- EXERCISE REQUIREMENTS: Copy the data that follows, exactly and completely.

Saved data entries:
[Start of section]

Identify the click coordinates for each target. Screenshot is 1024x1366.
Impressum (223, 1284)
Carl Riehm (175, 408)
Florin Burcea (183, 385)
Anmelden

[End of section]

- ANSWER TO THIS EXERCISE:
Identify the click coordinates for each target. Screenshot is 1024x1366.
Impressum (223, 1284)
Carl Riehm (175, 408)
Florin Burcea (183, 385)
Anmelden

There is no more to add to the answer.